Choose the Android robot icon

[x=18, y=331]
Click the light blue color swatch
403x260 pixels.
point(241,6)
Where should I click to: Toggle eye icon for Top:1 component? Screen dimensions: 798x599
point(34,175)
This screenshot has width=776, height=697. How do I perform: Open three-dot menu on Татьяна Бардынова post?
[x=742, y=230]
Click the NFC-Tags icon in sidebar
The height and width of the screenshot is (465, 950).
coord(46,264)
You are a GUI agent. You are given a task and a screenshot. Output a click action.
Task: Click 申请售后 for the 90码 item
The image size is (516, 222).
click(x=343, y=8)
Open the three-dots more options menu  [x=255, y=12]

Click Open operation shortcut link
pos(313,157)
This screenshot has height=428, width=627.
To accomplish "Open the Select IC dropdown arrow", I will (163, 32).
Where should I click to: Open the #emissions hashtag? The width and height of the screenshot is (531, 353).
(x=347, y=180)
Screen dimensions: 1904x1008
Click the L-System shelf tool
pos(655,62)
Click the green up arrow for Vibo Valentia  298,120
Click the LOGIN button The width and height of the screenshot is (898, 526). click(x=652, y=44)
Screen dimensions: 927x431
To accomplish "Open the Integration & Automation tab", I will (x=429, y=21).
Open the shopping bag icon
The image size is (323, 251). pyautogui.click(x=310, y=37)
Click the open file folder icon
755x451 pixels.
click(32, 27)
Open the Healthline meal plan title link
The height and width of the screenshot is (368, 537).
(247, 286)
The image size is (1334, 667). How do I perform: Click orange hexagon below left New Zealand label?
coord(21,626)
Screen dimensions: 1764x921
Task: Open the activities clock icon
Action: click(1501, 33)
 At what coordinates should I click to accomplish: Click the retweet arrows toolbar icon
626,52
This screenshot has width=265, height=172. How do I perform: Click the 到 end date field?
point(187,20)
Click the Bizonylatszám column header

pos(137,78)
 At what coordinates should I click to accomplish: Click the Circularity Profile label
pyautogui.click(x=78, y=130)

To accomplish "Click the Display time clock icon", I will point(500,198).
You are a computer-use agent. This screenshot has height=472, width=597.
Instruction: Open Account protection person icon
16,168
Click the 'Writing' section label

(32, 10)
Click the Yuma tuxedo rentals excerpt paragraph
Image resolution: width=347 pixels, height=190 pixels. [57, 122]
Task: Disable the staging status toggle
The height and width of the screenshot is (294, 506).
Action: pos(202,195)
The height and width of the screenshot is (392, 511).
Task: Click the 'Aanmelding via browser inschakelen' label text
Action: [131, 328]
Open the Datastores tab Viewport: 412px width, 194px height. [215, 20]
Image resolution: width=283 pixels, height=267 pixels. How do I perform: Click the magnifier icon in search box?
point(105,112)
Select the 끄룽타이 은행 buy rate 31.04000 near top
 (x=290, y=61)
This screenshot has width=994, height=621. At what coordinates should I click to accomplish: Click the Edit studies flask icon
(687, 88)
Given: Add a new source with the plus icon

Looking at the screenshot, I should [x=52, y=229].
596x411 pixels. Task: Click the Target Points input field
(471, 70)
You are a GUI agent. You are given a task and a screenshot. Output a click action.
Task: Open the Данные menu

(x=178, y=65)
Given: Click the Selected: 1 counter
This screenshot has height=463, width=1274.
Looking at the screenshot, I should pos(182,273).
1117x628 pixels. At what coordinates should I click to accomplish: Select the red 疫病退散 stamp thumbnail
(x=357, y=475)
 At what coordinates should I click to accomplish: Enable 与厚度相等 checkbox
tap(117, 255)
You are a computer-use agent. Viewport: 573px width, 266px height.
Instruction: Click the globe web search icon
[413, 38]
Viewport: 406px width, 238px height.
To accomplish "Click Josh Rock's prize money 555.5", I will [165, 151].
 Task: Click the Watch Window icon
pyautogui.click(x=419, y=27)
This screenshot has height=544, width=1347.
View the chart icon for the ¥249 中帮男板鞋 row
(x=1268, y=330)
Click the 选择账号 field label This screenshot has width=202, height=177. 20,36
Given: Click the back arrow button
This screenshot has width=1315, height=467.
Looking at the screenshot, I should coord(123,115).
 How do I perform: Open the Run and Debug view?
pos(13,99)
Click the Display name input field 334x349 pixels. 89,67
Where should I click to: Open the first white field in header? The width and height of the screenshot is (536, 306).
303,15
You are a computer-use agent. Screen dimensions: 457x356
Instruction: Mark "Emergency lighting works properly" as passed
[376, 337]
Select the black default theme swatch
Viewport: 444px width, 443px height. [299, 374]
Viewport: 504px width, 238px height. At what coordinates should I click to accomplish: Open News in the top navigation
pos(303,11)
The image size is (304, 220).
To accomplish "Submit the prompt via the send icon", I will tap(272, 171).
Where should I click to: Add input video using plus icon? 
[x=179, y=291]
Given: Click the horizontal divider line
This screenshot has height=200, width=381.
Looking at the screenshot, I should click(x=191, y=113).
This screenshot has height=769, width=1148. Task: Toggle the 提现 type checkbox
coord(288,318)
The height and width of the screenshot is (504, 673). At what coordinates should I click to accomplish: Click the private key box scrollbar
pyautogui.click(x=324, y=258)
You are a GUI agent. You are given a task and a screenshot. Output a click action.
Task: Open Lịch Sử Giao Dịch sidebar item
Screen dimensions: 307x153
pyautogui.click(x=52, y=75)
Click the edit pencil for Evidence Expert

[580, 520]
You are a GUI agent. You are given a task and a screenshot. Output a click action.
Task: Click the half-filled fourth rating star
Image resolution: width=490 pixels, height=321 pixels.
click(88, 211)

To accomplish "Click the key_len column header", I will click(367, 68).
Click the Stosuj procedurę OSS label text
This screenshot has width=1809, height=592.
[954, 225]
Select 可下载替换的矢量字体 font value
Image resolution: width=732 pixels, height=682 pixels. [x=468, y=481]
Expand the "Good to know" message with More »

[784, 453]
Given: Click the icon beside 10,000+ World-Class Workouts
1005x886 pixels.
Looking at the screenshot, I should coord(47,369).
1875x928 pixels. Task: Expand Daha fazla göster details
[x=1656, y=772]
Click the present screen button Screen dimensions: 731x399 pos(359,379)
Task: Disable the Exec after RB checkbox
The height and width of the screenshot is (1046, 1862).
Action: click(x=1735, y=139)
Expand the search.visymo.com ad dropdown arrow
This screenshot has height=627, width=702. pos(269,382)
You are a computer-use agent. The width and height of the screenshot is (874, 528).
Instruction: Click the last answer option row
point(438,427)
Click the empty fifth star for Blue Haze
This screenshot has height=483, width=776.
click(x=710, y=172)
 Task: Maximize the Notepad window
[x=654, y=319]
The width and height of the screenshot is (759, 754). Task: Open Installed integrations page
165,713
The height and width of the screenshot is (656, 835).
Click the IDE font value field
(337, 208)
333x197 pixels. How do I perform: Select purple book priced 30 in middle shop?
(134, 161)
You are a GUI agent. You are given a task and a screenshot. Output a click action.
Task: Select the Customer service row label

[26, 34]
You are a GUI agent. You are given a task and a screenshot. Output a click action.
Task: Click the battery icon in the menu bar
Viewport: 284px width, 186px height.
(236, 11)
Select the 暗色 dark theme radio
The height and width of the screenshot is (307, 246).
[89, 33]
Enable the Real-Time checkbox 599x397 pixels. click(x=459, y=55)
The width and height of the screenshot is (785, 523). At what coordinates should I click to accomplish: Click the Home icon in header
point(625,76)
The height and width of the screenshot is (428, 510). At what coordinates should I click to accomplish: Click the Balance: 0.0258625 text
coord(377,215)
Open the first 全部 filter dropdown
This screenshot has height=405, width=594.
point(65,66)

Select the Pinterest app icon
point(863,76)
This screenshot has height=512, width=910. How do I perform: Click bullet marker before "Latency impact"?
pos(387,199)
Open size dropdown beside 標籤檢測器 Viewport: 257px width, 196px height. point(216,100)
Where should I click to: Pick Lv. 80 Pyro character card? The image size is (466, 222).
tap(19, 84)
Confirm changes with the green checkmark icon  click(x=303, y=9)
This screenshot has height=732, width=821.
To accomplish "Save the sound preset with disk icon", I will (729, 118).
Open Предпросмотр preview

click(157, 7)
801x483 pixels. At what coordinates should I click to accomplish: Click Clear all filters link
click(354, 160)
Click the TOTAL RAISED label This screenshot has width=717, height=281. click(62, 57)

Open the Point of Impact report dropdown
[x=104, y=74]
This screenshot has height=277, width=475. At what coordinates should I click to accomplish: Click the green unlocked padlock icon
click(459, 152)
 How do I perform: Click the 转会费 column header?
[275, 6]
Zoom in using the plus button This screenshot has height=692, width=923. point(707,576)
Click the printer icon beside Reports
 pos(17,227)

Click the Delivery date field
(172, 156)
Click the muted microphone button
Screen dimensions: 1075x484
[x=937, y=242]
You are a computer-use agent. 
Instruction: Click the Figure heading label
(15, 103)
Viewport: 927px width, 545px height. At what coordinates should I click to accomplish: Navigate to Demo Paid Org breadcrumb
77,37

■ Problem ■
Search the entries above for the string "will". Copy each line in which it appears.

■ Solution to the exercise ■
To accomplish "Open the Select IC dropdown arrow", I will (163, 32).
To accomplish "Open the Integration & Automation tab", I will (x=429, y=21).
To accomplish "Click the Display time clock icon", I will point(500,198).
To accomplish "Click Josh Rock's prize money 555.5", I will [165, 151].
To accomplish "Submit the prompt via the send icon", I will tap(272, 171).
To accomplish "Click the key_len column header", I will click(367, 68).
To accomplish "Save the sound preset with disk icon", I will (729, 118).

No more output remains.